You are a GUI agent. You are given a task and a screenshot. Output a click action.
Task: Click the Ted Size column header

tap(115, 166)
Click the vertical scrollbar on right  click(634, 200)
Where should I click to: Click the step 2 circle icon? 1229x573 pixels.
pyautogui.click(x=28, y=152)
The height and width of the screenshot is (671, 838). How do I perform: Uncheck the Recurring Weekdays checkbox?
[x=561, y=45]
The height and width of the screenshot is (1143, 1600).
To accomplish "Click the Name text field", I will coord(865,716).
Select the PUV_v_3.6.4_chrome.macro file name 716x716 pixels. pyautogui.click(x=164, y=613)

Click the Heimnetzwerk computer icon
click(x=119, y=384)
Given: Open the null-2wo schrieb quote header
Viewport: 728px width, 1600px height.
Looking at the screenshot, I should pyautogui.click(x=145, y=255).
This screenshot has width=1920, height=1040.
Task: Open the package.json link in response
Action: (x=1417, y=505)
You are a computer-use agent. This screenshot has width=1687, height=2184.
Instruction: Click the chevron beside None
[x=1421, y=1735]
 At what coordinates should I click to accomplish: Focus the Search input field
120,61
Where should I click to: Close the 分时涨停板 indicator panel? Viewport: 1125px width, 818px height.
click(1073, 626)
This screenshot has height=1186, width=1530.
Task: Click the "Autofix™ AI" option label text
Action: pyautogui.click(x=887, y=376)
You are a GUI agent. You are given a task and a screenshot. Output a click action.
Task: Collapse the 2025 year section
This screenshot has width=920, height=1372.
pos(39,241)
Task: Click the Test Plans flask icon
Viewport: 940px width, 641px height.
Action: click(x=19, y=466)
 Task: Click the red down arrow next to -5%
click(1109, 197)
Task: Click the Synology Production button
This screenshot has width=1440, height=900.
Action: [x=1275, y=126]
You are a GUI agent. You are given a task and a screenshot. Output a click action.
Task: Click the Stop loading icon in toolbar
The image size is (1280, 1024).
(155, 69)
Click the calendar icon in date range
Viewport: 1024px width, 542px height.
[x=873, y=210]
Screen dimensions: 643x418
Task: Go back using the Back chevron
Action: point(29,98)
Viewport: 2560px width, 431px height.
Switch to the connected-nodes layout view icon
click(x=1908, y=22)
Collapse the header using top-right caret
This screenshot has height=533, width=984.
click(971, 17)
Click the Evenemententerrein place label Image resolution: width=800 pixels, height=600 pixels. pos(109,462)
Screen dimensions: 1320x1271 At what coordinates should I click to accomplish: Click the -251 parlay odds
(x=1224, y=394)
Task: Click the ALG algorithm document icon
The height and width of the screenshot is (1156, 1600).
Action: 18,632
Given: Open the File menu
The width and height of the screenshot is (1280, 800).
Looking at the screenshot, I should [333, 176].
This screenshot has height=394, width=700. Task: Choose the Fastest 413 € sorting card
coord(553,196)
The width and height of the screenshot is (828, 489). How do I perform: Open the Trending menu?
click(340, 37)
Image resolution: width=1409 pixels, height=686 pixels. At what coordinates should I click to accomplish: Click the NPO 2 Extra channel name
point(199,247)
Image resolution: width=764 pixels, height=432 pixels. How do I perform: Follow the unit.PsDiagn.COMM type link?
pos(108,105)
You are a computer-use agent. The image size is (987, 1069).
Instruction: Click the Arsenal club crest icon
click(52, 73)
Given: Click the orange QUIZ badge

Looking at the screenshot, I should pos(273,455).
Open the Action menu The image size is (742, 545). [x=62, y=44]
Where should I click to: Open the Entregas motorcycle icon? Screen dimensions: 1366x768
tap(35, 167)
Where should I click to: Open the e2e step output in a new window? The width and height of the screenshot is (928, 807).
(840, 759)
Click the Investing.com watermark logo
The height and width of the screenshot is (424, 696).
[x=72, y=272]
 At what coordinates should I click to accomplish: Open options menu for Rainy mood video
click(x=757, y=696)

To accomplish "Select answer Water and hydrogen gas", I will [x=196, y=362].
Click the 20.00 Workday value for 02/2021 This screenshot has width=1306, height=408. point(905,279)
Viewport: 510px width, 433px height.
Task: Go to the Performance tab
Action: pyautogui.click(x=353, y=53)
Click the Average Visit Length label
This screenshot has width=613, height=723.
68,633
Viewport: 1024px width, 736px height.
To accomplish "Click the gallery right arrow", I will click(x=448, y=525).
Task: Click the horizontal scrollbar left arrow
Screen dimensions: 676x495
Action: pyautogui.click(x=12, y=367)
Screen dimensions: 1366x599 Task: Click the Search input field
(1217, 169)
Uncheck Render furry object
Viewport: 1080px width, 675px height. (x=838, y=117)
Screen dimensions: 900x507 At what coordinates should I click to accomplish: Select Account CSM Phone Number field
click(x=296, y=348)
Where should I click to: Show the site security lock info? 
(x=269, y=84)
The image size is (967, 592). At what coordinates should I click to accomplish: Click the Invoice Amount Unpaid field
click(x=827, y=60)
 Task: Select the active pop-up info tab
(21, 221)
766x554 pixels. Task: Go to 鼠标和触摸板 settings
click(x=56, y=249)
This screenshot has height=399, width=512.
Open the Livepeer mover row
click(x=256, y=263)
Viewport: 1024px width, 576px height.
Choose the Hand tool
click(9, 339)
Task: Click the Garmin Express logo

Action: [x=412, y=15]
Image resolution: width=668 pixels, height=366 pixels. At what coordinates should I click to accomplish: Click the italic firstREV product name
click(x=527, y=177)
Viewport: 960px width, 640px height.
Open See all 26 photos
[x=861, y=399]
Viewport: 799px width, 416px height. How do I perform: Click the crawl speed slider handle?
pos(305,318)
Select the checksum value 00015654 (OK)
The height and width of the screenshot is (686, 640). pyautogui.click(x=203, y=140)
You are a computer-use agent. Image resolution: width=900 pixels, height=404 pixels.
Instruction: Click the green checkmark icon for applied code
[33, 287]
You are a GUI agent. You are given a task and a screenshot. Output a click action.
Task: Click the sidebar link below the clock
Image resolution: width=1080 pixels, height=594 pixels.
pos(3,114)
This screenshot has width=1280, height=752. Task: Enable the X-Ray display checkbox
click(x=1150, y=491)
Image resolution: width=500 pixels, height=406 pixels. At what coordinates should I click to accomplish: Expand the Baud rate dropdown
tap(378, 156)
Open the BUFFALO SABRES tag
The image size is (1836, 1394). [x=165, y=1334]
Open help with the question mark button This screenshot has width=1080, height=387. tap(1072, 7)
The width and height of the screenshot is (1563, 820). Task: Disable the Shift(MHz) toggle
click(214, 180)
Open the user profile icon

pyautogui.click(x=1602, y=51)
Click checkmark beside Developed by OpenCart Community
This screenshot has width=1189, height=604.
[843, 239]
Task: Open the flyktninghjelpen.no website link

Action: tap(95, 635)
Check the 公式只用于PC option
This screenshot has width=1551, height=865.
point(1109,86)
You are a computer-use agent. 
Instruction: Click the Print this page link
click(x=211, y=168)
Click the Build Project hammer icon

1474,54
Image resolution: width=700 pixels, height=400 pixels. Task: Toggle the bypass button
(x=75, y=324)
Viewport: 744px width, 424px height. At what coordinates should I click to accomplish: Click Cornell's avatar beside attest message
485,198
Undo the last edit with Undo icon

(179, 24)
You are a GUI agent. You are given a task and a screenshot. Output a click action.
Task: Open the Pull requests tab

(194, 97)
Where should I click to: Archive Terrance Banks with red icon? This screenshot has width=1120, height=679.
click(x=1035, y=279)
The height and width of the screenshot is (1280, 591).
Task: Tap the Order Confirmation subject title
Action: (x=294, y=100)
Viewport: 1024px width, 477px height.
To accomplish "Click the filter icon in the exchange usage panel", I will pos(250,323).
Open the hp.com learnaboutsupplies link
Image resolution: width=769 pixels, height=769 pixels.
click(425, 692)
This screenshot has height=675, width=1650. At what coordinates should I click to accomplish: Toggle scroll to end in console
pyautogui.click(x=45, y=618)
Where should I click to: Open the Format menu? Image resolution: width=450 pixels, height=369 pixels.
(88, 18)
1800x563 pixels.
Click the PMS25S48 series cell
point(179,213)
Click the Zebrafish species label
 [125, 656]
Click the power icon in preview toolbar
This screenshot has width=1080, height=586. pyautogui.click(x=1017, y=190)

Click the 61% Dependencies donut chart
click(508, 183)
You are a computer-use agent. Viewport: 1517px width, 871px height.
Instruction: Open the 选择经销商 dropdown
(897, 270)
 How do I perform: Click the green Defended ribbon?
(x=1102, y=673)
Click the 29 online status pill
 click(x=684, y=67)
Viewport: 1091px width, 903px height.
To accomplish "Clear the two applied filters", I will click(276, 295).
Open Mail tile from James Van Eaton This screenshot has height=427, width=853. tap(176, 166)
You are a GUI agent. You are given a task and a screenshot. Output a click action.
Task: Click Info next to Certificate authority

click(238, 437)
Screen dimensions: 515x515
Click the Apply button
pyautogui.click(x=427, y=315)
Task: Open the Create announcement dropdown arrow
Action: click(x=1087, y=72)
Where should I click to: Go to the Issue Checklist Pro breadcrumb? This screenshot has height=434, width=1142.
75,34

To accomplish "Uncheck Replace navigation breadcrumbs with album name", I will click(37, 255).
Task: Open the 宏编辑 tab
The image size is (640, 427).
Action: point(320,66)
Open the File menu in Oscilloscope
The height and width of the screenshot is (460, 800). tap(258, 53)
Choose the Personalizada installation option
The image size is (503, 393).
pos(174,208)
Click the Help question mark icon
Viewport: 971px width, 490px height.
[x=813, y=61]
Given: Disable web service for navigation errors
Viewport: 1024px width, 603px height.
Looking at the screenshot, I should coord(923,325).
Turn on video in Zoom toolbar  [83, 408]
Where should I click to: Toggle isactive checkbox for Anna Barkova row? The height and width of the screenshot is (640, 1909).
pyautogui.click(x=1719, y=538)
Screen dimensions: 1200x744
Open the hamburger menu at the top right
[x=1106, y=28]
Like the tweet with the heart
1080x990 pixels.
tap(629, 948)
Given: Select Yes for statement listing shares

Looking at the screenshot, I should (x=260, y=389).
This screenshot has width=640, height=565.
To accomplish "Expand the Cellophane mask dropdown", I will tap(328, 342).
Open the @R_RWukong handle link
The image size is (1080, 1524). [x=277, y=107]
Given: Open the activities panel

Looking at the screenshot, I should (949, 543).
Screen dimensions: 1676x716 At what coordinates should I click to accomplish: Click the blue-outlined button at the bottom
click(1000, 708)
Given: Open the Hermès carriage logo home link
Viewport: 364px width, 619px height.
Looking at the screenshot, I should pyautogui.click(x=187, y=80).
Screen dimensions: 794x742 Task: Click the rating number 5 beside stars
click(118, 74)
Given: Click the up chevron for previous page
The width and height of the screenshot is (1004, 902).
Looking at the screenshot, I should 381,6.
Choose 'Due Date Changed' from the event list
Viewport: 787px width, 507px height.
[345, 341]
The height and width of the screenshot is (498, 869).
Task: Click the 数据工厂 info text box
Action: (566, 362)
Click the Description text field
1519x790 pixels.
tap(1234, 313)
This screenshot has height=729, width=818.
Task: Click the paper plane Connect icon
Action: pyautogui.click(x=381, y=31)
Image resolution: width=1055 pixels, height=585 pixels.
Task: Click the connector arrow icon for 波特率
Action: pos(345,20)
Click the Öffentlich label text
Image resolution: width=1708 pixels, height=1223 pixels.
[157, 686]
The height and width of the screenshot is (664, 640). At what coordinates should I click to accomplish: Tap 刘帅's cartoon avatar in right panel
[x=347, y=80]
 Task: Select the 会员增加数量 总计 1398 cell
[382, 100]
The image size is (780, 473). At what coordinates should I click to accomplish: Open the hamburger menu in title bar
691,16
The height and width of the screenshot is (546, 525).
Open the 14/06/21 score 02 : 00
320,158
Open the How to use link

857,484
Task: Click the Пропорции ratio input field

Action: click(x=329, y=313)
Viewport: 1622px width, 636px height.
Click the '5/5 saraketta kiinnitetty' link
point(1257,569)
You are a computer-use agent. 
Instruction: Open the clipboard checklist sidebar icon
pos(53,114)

_ _ _ _ _

From the beginning of the listing above down to the line with "The height and width of the screenshot is (1143, 1600).", every line should be restated exactly.

You are a GUI agent. You are given a task and a screenshot. Output a click action.
Task: Click the Ted Size column header

tap(115, 166)
Click the vertical scrollbar on right  click(634, 200)
Where should I click to: Click the step 2 circle icon? 1229x573 pixels.
pyautogui.click(x=28, y=152)
The height and width of the screenshot is (671, 838). How do I perform: Uncheck the Recurring Weekdays checkbox?
[x=561, y=45]
The height and width of the screenshot is (1143, 1600).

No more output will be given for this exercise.